Motorcycles, Drums, Code, Sleep (optional).

That kind of sums it up.

I live bi-coastally in Portland, OR and Orlando, FL (soon to be Phoenix, AZ).  I work for Intel as a Sr. Solutions Architect within the Sales and Marketing Group.  In the last year, I was tasked with overseeing (read: consulting) all architectures coming out of my team.  I used to work exclusively on internal Supply/Demand forecasting applications.  The S/D sub-team has about 20 apps in production right now.  It’s a mix of WPF and Excel-Add-ins.   The rest of the team supports a mish mash of topics: Samples, Rebates, Legal/Compliance, etc.  These tools will be WPF, Excel Add-ins, and Web apps.

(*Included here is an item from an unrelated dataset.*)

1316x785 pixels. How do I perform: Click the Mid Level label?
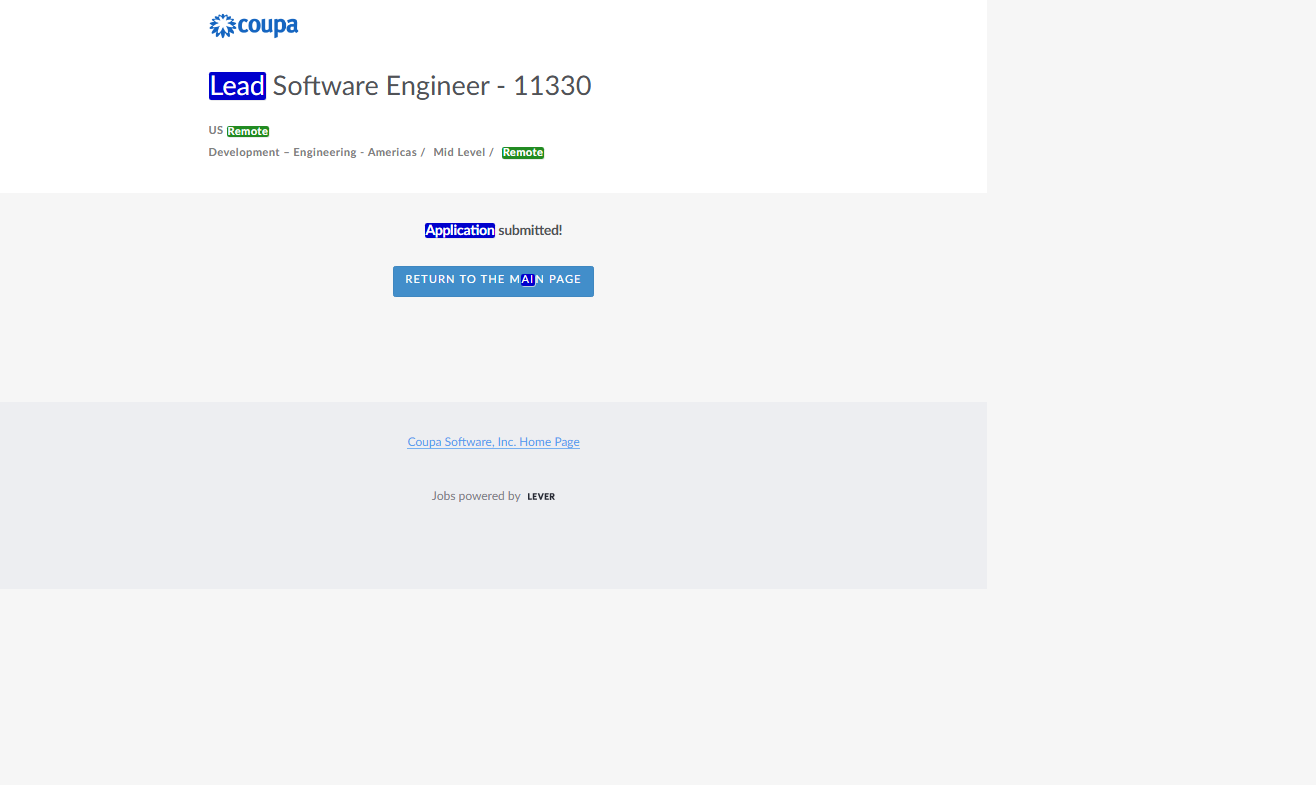pos(459,153)
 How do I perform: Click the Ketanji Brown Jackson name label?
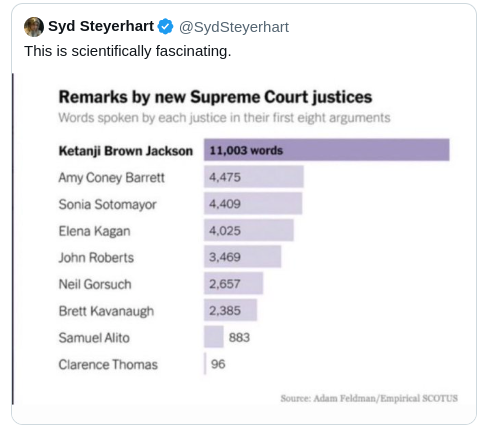tap(126, 151)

I watch for patterns and pain points in our development process and work to reduce or eliminate the friction.  For example, earlier this year, I drove implementation of a full DevOps pipeline in Visual Studio Team Services (VSTS), a first at Intel.  We brought our BAs and Product Owners into the development pipeline by enabling them to control production releases.  Once the code has been released by the QA lead, it’s up to the product ownership team to release it to their customers.  At the same time, I use the pipeline to do CD/CR of my prototypes.  I can check in code and it shows up in my Azure Service Fabric environment in about 5 minutes.  As I said, I work to reduce friction.

I graduated from the University of Missouri, Columbia with a BA in Anthropology and a ‘related field’ (lame minor) in CS.   In Anthro, I focused on perceptions of reality.  Basically, looking at how people perceive their environment and the larger world around them.  I got pulled back into software development when I started looking at how the Internet changes perceptions of time and space.  If I was to fully understand the topic, I need to get back into programming.  “Back” is the key word.

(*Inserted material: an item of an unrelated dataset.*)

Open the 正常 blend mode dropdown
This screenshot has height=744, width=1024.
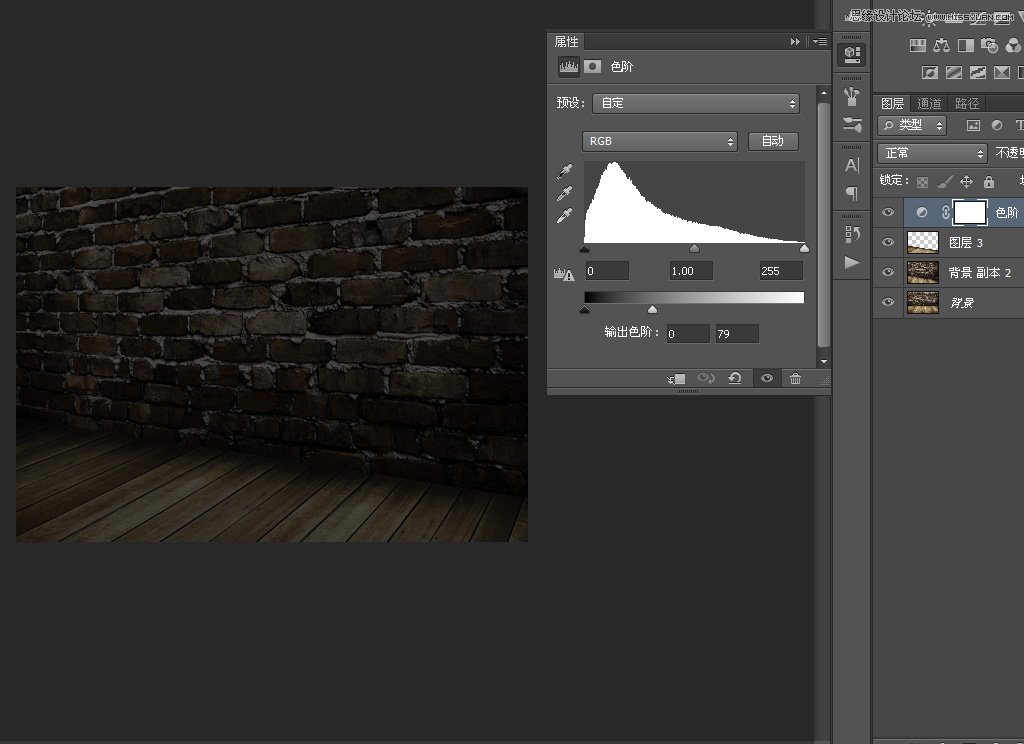point(932,153)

I started writing code when I was 8 or 9.  I used to program in GW Basic instead of of playing outside during the hot and muggy Missouri summers.  I never thought about computers as a career until very late in my University studies.  I had to get a minor in ‘something.’  My mishmash of Math, Physics and Engineering courses didn’t ever spark a fire.  Nor did Chem.  It didn’t matter how much my physicist father tried to get me to major in a ‘hard science,’ I never really cared about those fields.  I might have the ethos of a scientist hard-wired into my brain, but pure research seemed boring.  I liked writing code, so Computer Science seemed to be the best choice at the time.

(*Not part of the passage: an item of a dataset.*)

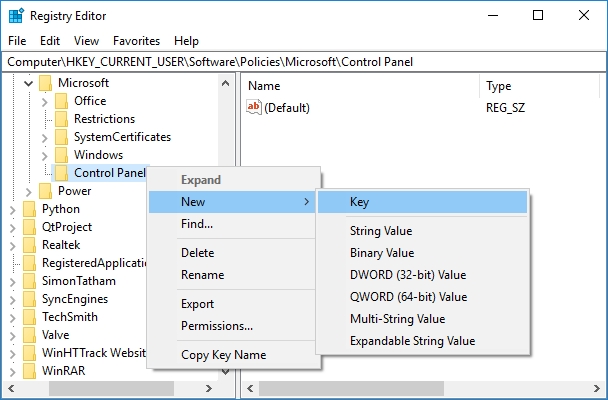This screenshot has height=400, width=608.
Task: Click the WinRAR key folder icon
Action: click(30, 371)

My first job out of school was as a Webmaster for Miller Freeman, a division of United News & Media (UBM).  Things kinda snowballed from there.  I hopped to over to the Web Infrastructure team at Wells Fargo Mortgage.  The next hop was to the West Coast to do a contract for the Internet Media Services group at Intel.   From there I floated around in Portland for about 13 yrs doing contracts and short term gigs, until I finally ended up in the right place at the right time.  I’m on the right team, in the right role, doing work I reasonably enjoy.  Basically I code while avoiding meetings.  My peers cover those for me, while I create things that make everyone else look good.

Outside of work, my passions are motorcycles and music.